August 1 is a day I always clear my schedule for. Today, I’ll go to @baronsmarket, grab a sandwich (they stopped selling his favorite, turkey with raspberry chipotle sauce) and head to Sunset Cliffs for a picnic.
It’s really difficult to wrap my head around the fact that from now moving forward, the ratio of “years alive with Adam” vs “years without him here” will be skewed in the other direction. I find myself clinging to memories like someone is going to take them away, while simultaneously punishing myself for not being present and for being so attached.
Either way, I know he’s always got my back. @blueskyshaman and I have some exciting news to share soon (NO WE ARE NOT HAVING BABIES) and the way this is all lining up, I know Adam has a hand in how it’s all falling into place.
If you’ll remember my post from before my hike in Tromso, I have been struggling with the idea that Adam went home, unexpectedly, before he died. I’ve been equating that with my pending death whenever I feel called to go home or reach out to a friend.
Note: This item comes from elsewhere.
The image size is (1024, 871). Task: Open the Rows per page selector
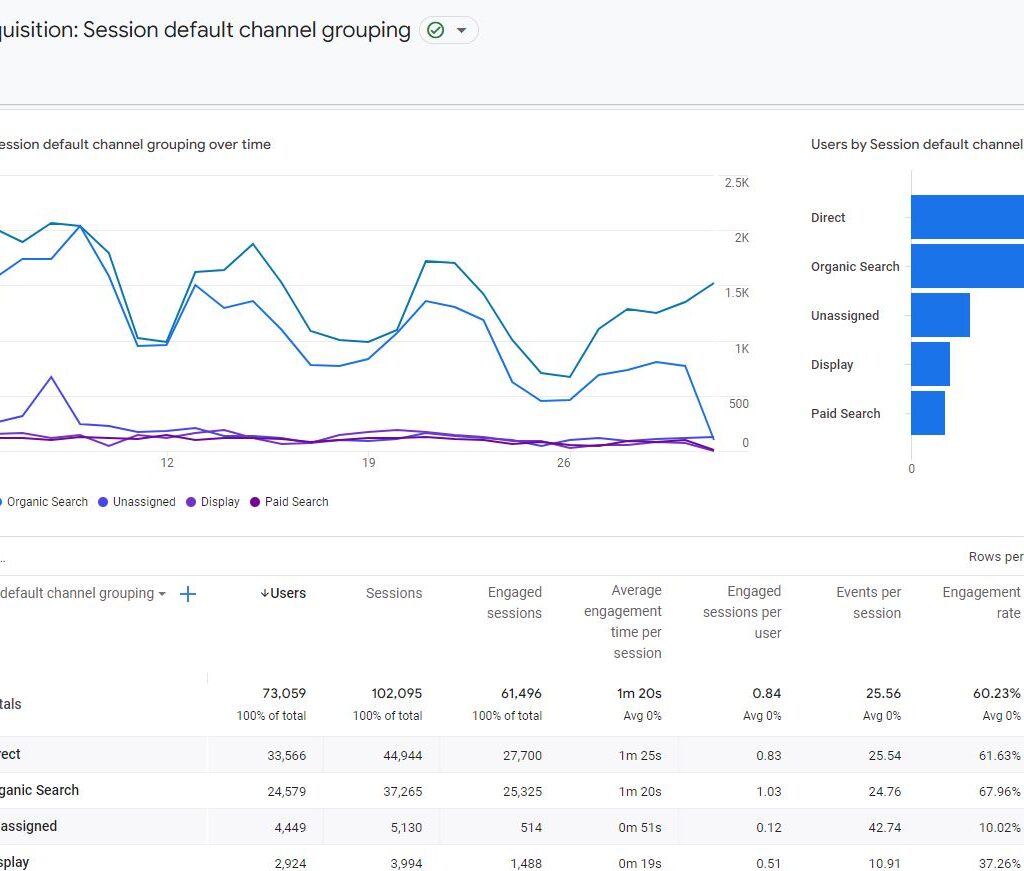[x=995, y=557]
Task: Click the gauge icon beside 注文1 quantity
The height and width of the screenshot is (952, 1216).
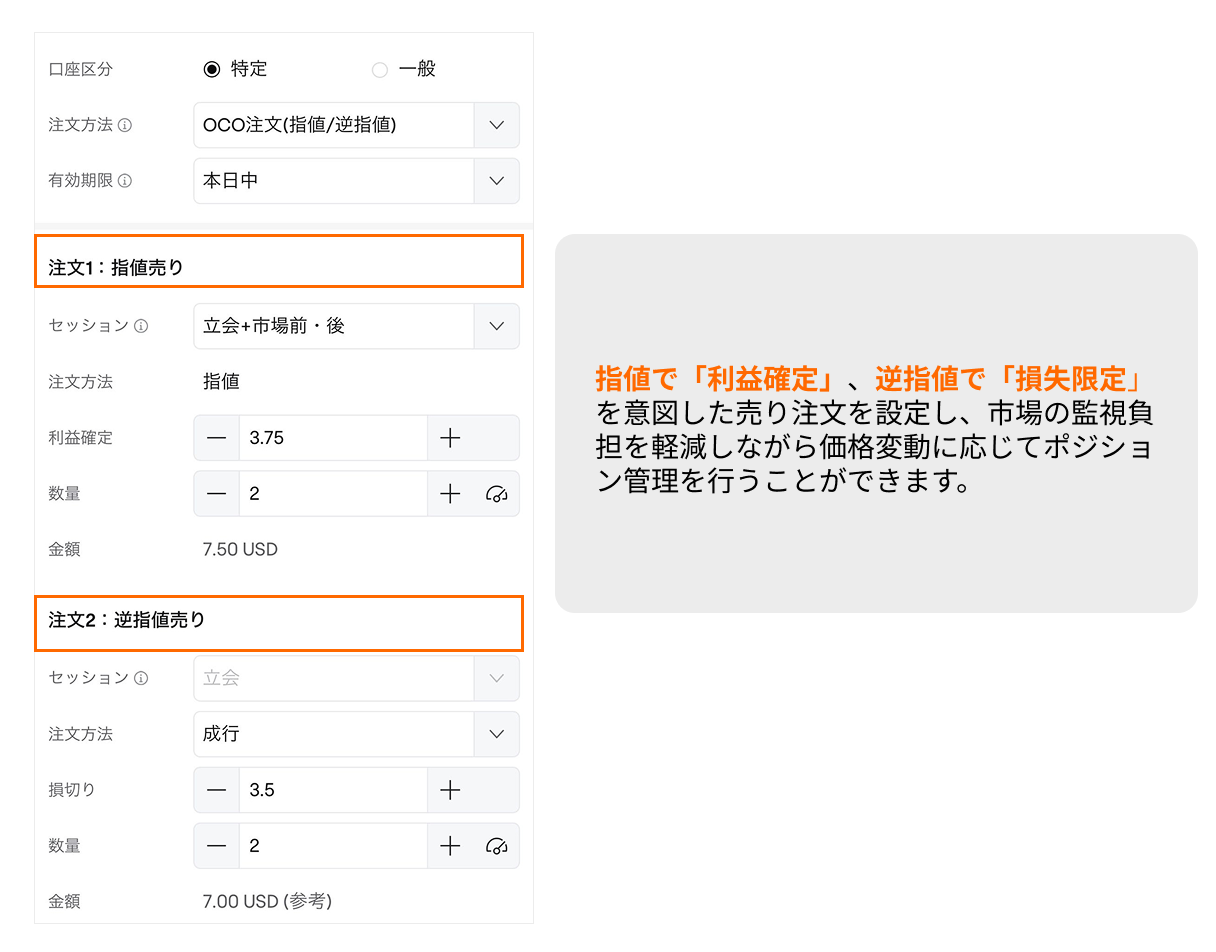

My grieving brain has long equated tying up loose ends with impending doom, and when I finally admitted that and talked to his mom about it, the message came through crystal clear: “I didn’t have enough time to tell everyone how much I love them, so now when you feel called to do so, know that it’s me nudging you. You don’t have to fear this, you do it naturally and now you get to do this for both of us.” For today, do me a favor. If you feel called to reach out to someone today, even if it’s out of nowhere, even if you haven’t talked to them in forever, DO IT. Please. I would give anything to have the chance to call Adam one more time.